Doctor Who cares

So I’ve not been too impressed with the latest Doctor Who series. None of the episodes have been great and a great many have been actively bad with shoddy characterisation and nonsensical plots. Throughout the series there have been the usual hints at thr big mystery waiting in the season final, with the irritating Missy popping up at the end of various episodes to vex recently killed extras. I wasn’t that confident that it would all add in the end and the trailer, which already gave away that the Cybermen would be involved, didn’t help. Giving away the big reveal like that took away much of the tension in the episode.

Now my pet theory had been that Missy somehow was the spirit of the TARDIS, revealed to a) exist and b) be female a few series ago, but this fortunately turned out to be wrong. Instead she’s a gender changed master, not even another Time Lord like the Rani, for a revival of that camp flirting between the Doctor and the Master that we saw in his previous appearance as well. There really are no new ideas in NuWho.

And then there was the plot catalyst that set the whole story in motion, as Clara’s boyfriend Danny Pink gets killed off screen in a car accident, she turns eevil and threatens the Doctor with losing the TARDIS if he doesn’t find a way to bring him back. Danny meanwhile finds himself in the Afterlife being interviewed by Chris Addison in which a Mysterious and Awful Secret from his Soldiering Past is revealed. So that’s a fridging, a Danger Room scenario and a troubled past in one sequence, which is impressive with its cliche denseness.
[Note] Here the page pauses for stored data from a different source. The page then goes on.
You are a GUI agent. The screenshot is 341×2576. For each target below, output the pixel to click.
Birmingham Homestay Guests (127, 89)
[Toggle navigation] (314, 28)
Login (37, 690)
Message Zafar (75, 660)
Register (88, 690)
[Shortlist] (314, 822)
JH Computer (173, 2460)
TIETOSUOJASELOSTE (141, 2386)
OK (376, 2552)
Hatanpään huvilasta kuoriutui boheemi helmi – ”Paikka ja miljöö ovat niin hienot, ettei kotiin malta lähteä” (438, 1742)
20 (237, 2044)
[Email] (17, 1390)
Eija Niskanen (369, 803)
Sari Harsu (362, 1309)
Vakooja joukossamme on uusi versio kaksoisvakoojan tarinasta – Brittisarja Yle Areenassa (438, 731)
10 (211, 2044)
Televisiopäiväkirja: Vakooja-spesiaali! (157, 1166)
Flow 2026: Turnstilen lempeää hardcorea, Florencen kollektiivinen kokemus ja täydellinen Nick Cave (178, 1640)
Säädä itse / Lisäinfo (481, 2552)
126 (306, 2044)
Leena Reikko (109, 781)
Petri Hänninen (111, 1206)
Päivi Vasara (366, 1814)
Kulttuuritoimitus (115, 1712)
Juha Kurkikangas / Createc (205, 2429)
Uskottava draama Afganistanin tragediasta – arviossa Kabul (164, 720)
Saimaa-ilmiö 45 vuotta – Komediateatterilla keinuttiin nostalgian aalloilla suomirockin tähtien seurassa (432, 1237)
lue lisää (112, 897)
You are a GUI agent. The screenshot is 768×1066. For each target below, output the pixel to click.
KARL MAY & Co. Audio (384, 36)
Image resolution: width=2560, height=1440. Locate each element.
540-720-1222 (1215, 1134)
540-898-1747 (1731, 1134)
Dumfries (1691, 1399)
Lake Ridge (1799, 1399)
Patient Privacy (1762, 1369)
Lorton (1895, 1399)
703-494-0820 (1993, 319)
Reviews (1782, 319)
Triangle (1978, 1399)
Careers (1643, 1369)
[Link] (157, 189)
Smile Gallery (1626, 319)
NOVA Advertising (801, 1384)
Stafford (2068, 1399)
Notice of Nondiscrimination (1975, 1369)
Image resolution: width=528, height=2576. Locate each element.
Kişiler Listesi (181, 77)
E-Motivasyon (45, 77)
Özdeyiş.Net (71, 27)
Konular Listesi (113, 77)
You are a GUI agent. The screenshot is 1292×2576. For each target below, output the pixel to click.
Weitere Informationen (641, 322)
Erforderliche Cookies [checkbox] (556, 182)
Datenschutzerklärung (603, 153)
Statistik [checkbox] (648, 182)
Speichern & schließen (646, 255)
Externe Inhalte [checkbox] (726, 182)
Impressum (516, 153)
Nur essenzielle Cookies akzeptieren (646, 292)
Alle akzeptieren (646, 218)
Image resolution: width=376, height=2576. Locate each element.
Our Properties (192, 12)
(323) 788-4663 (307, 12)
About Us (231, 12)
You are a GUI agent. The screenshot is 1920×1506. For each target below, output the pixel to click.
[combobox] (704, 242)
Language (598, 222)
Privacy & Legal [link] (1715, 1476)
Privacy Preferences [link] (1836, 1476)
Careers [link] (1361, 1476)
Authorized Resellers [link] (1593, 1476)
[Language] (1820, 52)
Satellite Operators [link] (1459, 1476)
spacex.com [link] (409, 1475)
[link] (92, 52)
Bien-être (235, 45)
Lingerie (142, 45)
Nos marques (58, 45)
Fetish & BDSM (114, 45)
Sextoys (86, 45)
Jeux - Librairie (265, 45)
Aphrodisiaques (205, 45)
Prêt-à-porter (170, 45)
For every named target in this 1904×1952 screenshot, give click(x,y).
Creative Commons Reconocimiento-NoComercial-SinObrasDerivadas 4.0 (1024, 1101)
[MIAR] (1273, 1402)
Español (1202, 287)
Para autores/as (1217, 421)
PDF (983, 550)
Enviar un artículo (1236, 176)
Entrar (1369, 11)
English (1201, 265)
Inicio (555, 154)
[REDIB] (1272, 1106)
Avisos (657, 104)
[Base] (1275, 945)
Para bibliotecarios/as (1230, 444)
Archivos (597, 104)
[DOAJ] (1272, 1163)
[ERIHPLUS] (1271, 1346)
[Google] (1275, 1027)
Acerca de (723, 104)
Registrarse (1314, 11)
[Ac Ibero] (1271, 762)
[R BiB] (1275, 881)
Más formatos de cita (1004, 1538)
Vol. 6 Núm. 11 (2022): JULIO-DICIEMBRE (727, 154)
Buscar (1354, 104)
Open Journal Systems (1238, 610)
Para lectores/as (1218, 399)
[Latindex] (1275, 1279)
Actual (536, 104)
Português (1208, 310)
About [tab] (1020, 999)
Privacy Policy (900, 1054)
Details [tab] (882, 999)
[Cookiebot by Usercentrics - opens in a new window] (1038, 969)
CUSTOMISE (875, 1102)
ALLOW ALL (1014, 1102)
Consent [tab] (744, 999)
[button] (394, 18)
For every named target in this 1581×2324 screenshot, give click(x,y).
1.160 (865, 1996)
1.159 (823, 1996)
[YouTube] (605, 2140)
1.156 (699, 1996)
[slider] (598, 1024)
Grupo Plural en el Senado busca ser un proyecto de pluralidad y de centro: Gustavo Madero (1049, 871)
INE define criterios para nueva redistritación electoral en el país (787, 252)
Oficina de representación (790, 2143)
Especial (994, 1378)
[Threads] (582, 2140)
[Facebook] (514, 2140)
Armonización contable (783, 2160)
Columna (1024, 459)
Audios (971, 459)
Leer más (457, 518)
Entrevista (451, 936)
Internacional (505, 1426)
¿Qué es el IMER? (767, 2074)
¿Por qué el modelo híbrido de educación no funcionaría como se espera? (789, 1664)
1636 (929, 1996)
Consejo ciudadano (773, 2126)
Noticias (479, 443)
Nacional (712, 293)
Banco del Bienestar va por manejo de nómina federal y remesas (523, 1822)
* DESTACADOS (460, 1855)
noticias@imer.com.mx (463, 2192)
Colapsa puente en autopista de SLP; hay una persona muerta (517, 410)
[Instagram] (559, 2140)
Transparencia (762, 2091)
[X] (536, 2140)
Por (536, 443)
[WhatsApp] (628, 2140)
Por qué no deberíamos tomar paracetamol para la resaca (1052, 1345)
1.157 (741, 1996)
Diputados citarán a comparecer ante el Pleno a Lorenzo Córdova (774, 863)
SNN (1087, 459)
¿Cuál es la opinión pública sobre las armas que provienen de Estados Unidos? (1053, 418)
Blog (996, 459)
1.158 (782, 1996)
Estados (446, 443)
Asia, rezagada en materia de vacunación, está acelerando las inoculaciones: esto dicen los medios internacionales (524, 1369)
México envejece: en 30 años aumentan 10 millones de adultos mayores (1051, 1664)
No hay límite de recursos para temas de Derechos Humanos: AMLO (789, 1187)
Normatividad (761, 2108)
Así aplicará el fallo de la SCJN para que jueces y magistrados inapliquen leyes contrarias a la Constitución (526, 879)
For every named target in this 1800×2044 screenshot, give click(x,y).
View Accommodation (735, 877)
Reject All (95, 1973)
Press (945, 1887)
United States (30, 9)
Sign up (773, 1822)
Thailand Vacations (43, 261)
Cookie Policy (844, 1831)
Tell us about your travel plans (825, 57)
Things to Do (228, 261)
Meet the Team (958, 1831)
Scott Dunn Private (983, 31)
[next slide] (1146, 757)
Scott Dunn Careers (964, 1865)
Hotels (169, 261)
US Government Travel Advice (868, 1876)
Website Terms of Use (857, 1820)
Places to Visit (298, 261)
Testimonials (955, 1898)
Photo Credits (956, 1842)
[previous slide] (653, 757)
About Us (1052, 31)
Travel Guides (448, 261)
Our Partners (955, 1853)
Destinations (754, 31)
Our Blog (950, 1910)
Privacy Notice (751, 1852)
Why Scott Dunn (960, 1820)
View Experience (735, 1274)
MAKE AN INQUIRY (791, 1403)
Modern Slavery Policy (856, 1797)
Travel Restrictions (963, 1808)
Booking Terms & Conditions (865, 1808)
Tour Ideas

Things did get better as details of this afterlife and its implications became known, reminding me somewhat of Iain M. Bank’s Surface Detail, but this seems to get lost once Missy starts chewing the scenery, the Cybermen are revealed and all this afterlife business turns out to be a way to get recruits for their army: the dead outnumber the living.

It does feel as if two different stories have been smashed together, to the detriment of both. Why go through this whole charade if the whole intention is just to reprogram dead people as Cybermen? Why go for a tedious Cybermen invasion (again) if you have the whole idea of an artificial afterlife to play with?

As for the revelation that Missy is the Master, this both seems about the least interesting thing to be done with her and a deliberate snub of those who had been wanting a female Doctor for this series. I can’t even find it halfway progressive, as some seem to find it.

So yeah, of course I’ll be watching the second part to see if there’s any improvement, but I’m not hopeful.

1 Comment

  • Barry Freed

    November 4, 2014 at 4:51 pm

    I was rather disappointed for it to be the Master as well, although the added knowledge that Time Lords can change gender with new regenerations was certainly welcome news and bodes well for the series in the future (once Moffat moves on of course, I don’t trust him with a female Doctor, he’s terrible with women).

    I’m still not sure why Moffat was such a great writer under RTD and such utter crap as a showrunner. I really disliked Matt Smiths’ Doctor. I read somewhere that Moffat’s ambition was to turn it back into a kids show and it certainly seems like he’s succeeded in that. To the detriment of the (was I just going to type the word “franchise” – yes, I was – please, shoot me now) series.

    It may be a crap finale but I do think it was one of the better episodes of a fairly crap season. Capaldi’s talents are wasted.

    There really are no new ideas in NuWho.

    I really like this line. It seems that the series is suffering from the burden of its past. Isn’t this a common problem with stuff that’s heavily invested in by fandom? I mean I really like when something is dredged up from the deep past of Doctor Who and used again and Moffat does know how to give us new (like the Weeping Angels) but lately all his new seems to be variations on a tired theme.

    Anyway, hopefully part 2 will be different and maybe Capaldi needs another season to hit his stride. A new direction, maybe a new companion, would help greatly here.